The Folly of Empire

MG Siegler has an interesting TechCrunch item about Microsoft’s eye-popping losses in its online business:

Microsoft released their Q1 2011 earnings today. The results were very good except for one very big blemish: the Online Division. Last quarter, the division lost $560 million for Microsoft. That’s better than the previous quarter when it lost a staggering $696 million, but it’s much worse than a year ago, when it lost $477 million. In the past year, Microsoft has lost well over $2 billion from the division.

Let me repeat that: 1 year, a $2 billion loss.
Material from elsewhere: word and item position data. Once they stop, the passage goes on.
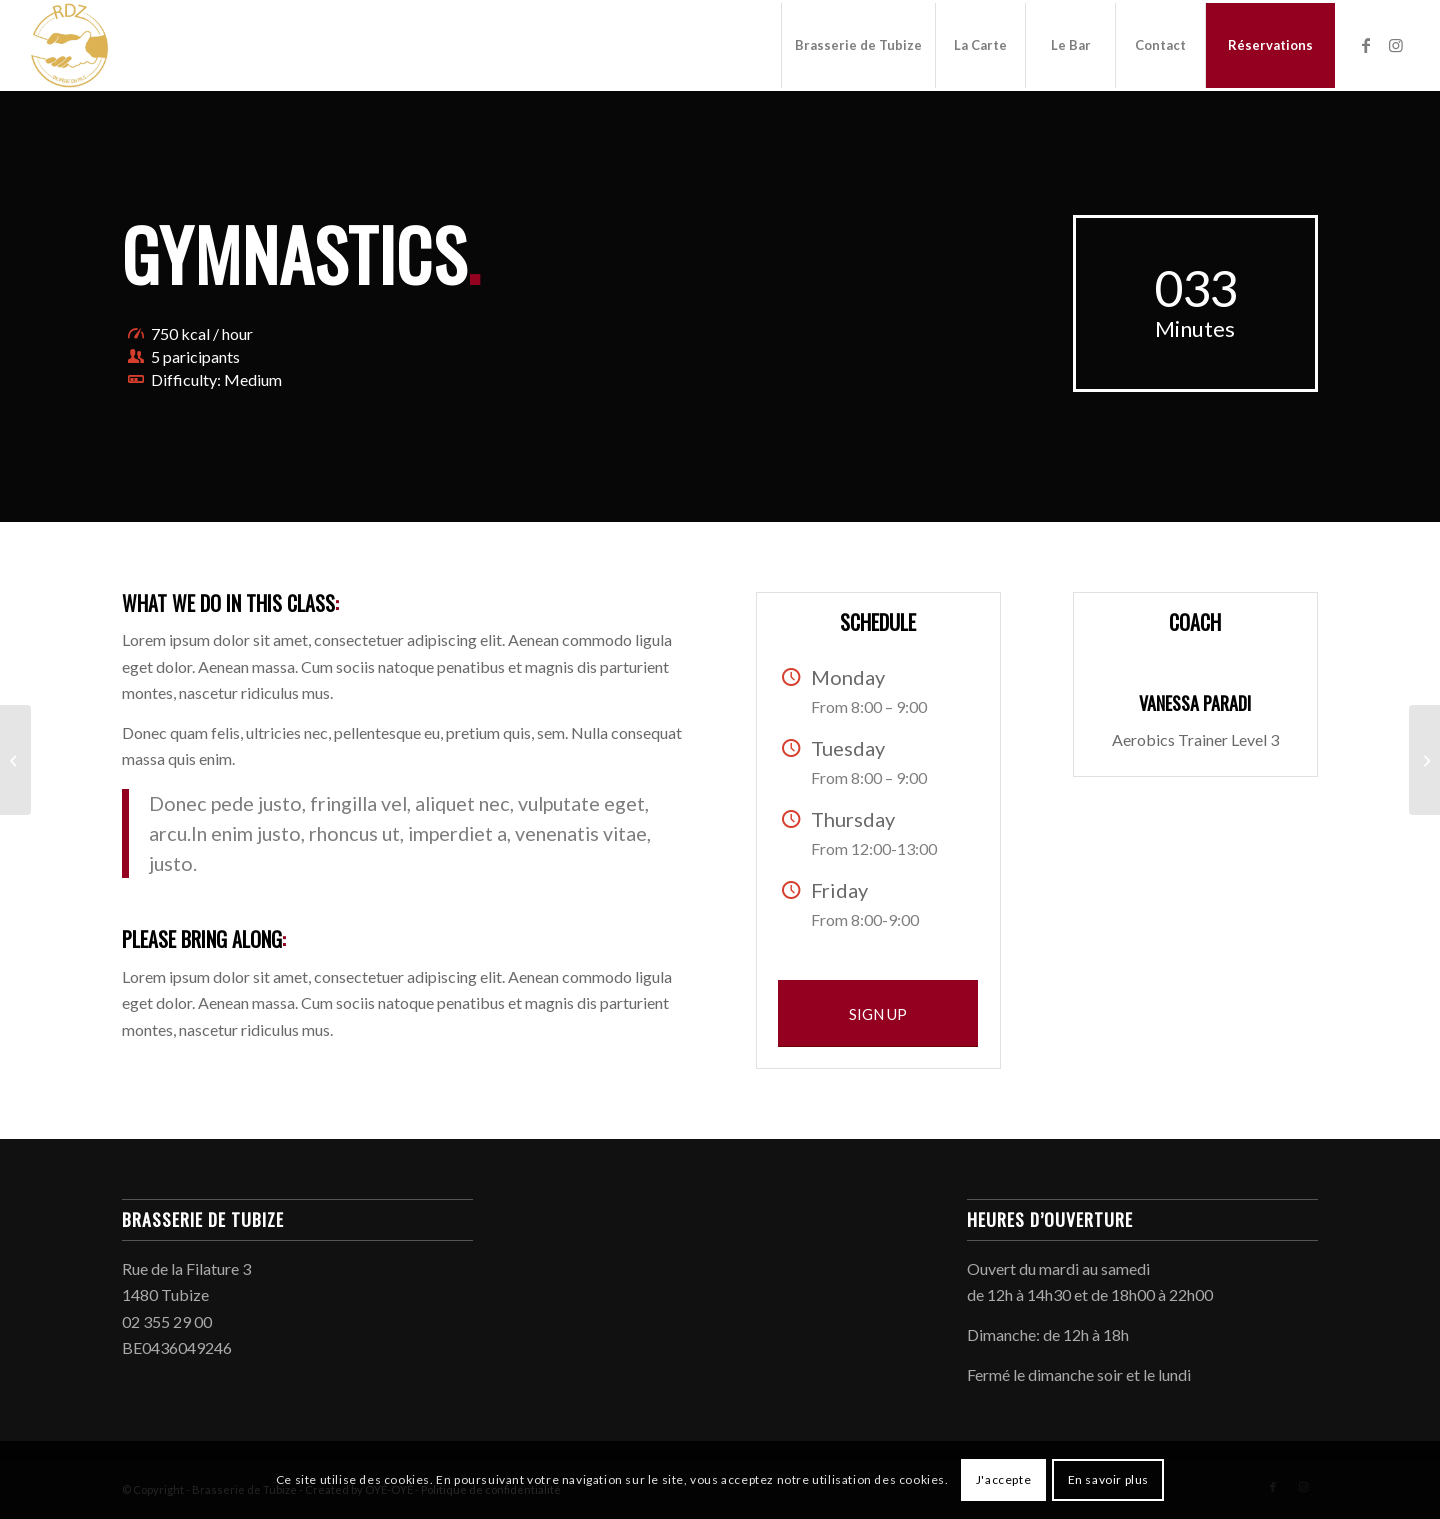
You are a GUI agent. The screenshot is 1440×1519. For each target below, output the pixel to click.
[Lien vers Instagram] (1396, 45)
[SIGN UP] (878, 1013)
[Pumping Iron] (15, 760)
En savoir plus (1108, 1479)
Obviously, any startup that did that would have long since gone under — with that kind of burn rate, they probably would have gotten the plug pulled a few weeks into existence no matter how well-funded they were. But Microsoft keeps pumping money into the division. And they have to. Because even they realize it’s the future.
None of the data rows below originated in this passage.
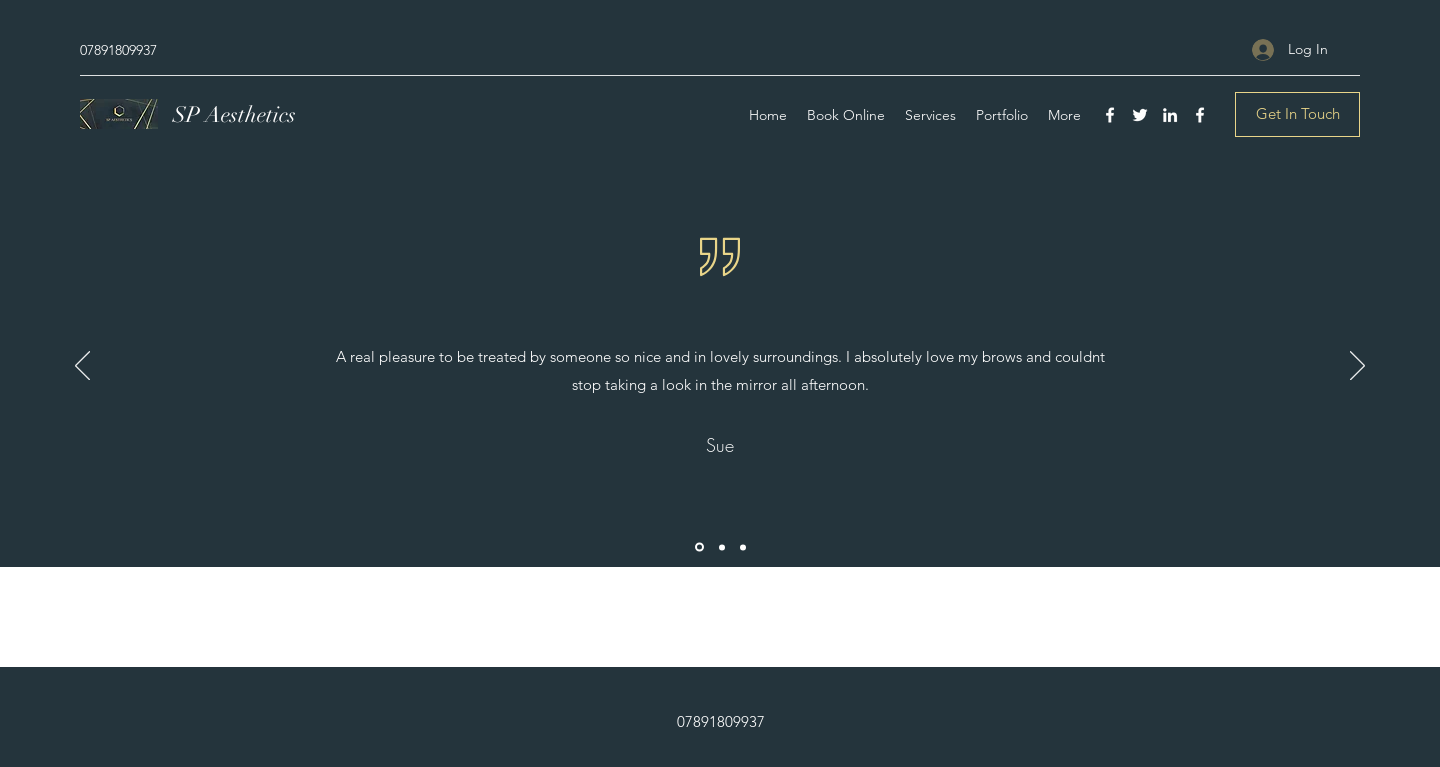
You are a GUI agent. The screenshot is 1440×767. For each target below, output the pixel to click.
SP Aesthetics (234, 114)
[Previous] (82, 367)
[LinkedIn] (1170, 115)
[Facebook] (1110, 115)
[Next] (1357, 367)
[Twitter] (1140, 115)
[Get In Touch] (1297, 114)
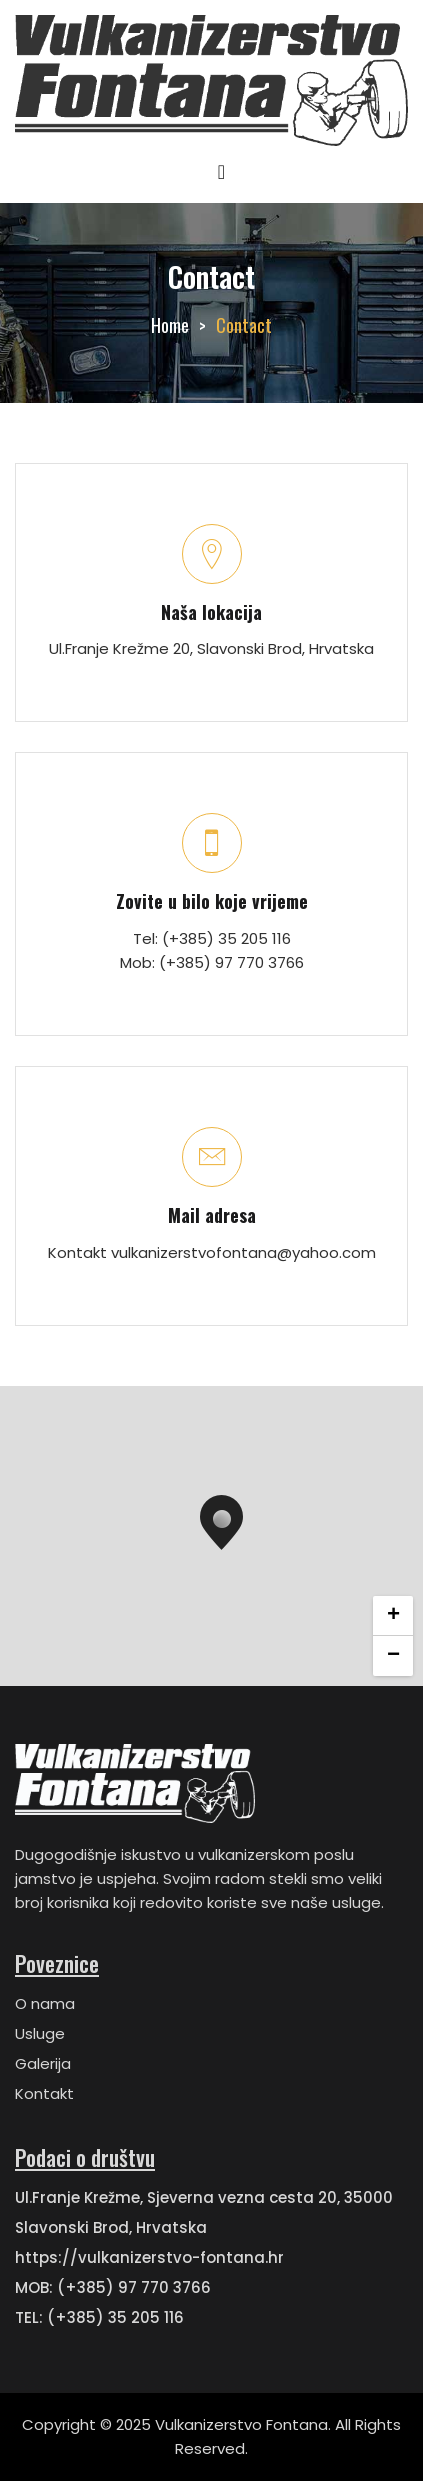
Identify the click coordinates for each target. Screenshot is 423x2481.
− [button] (393, 1656)
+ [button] (393, 1616)
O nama (45, 2003)
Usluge (40, 2033)
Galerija (43, 2063)
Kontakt (44, 2093)
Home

There’s an interesting divergence here between the perspective of Microsoft qua institution and Microsoft as a cooperative enterprise undertaken for the benefit of its shareholders. The conventional wisdom is that Microsoft needs to expand beyond its super-profitable core businesses because “[t]he web is making Windows (and every operating system) less vital, while at the same time coming up with free and/or cheap tools to replace the relatively expensive Office.” Therefore, the smart strategy for Microsoft is to take the giant profit margins of Office and Windows and plow them into new ventures.
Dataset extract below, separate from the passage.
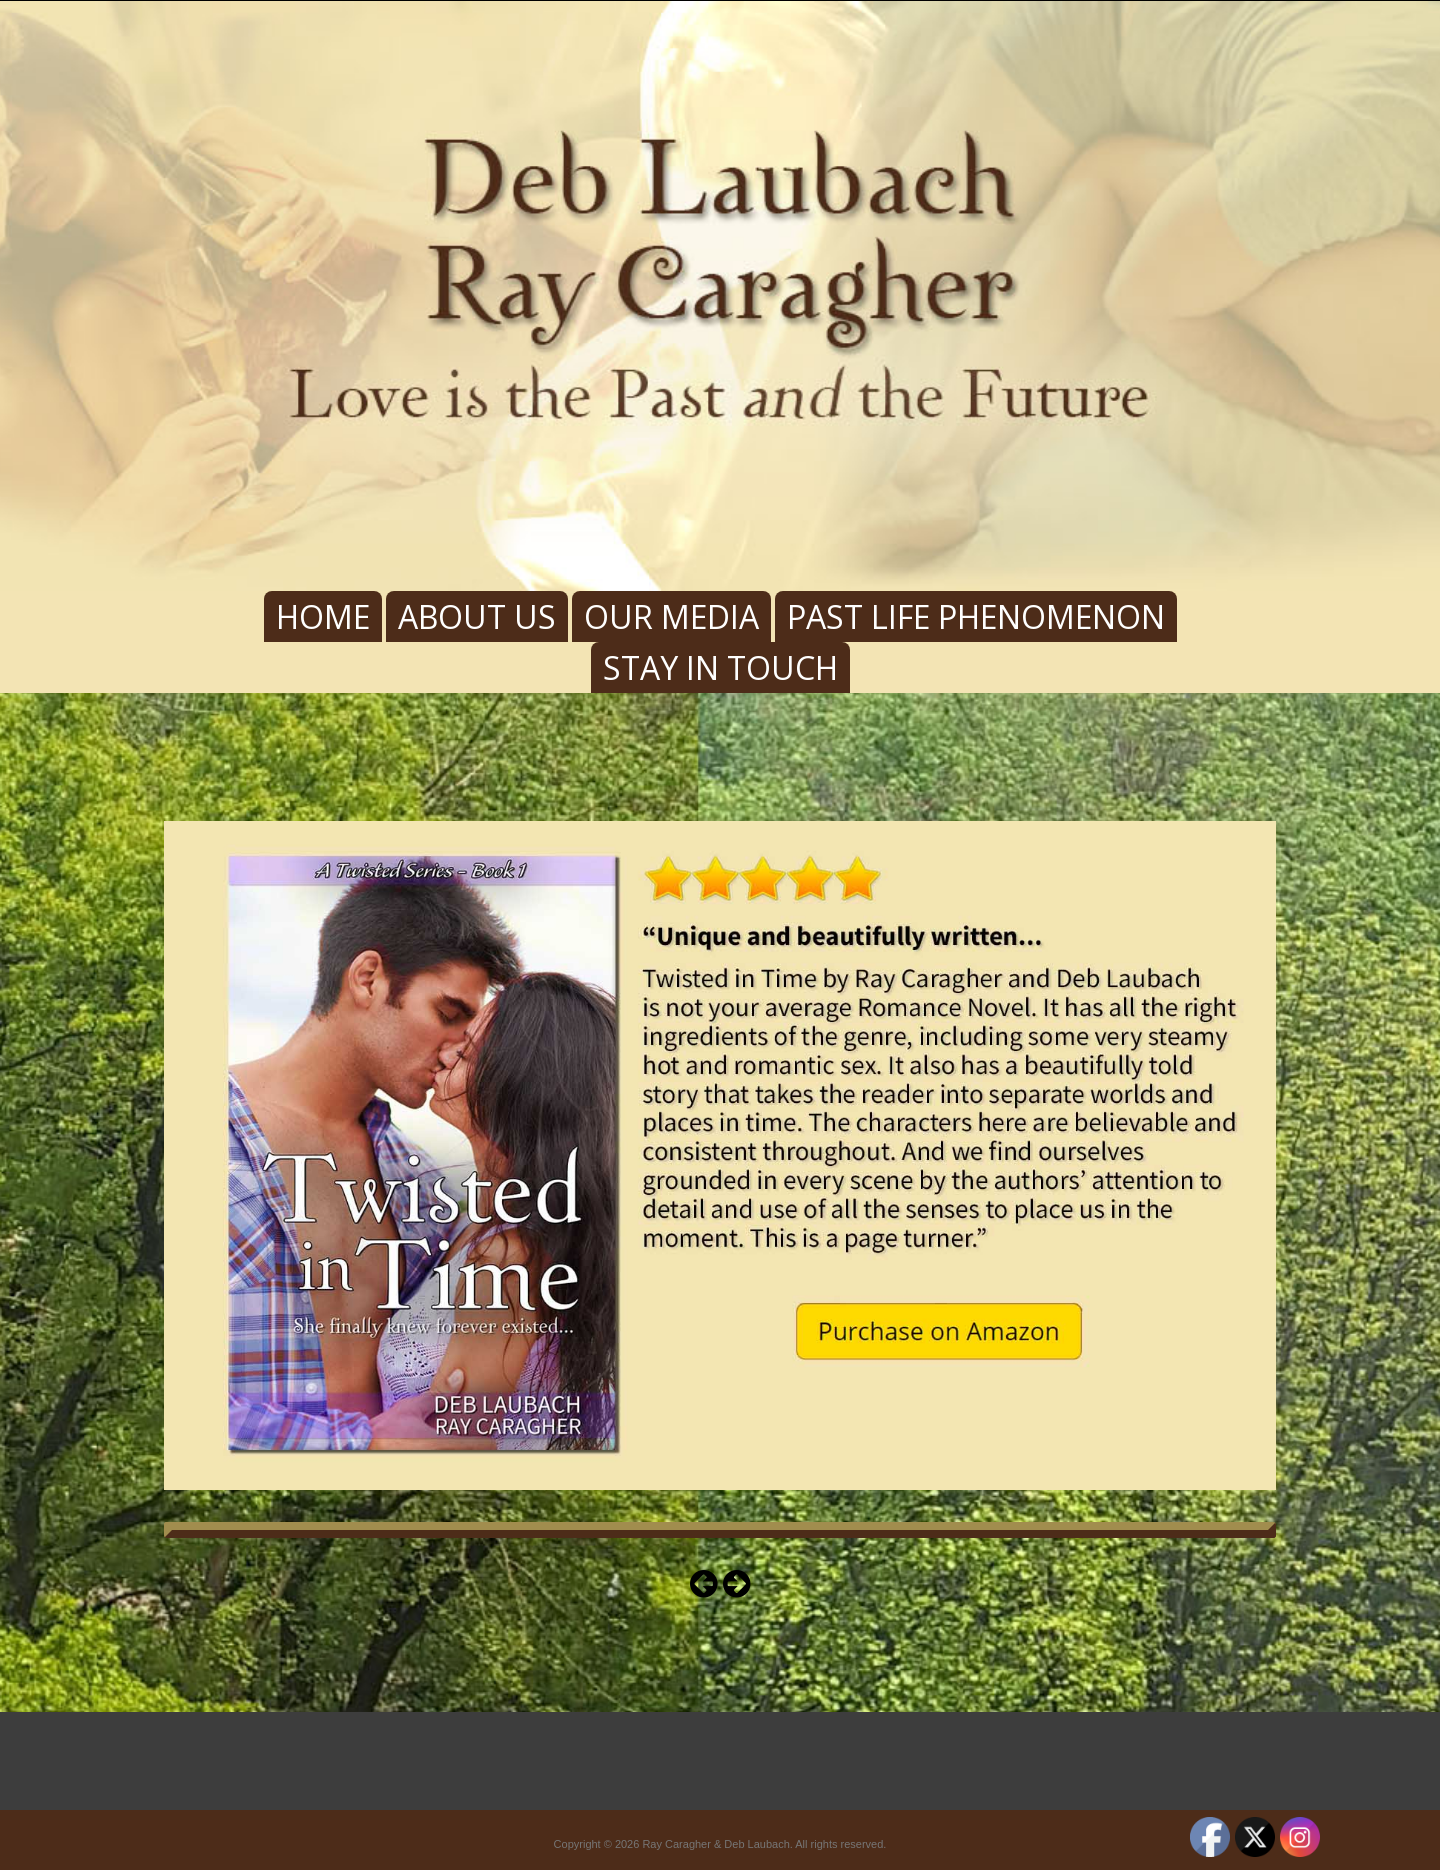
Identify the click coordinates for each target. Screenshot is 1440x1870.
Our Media (671, 616)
An alternative approach would be to just say “we’ve got a great core business here that’s still great today and may or may not be obsolete in the future, so we’re just going to keep doing what we do well and pay out giant dividends.”

In practice that never happens. As firms like Microsoft mature, they do start paying dividends, but they never really go “all in.” Psychologically, successful business executives are bound to regard themselves as above-average businessmen who can maximize shareholder value by keeping profits in-house. And from a talent-retention/recruitment perspective it would probably seem demoralizing to just say “eh, we’re giving up on growth.” And of course it’s more fun to be the CEO of a large growing firm that’s a vital player on the cutting edges of technology than to preside over a stagnant-though-wealthy mechanism for funneling billions of dollars from corporate IT departments to shareholders. And in practice, the logistics of hostile takeovers are horrible and they’re rarely attempted.

And Microsoft is by no means unusual in this regard. Google is very aggressively pushing into new businesses instead of sitting on its existing cash cows, and Apple has a famously gigantic cash stockpile being presumably conserved for some nebulous future M&A; activity.